(Records from a data source)
──────
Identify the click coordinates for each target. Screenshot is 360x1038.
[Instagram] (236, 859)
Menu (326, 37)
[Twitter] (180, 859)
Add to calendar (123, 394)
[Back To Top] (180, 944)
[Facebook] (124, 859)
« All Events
──────
▶ _Your instructions_:
Exactly the lines from the one containing "[Instagram] (236, 859)" through the final line above, and only those, should be given again.

▶ _Exercise answer_:
[Instagram] (236, 859)
Menu (326, 37)
[Twitter] (180, 859)
Add to calendar (123, 394)
[Back To Top] (180, 944)
[Facebook] (124, 859)
« All Events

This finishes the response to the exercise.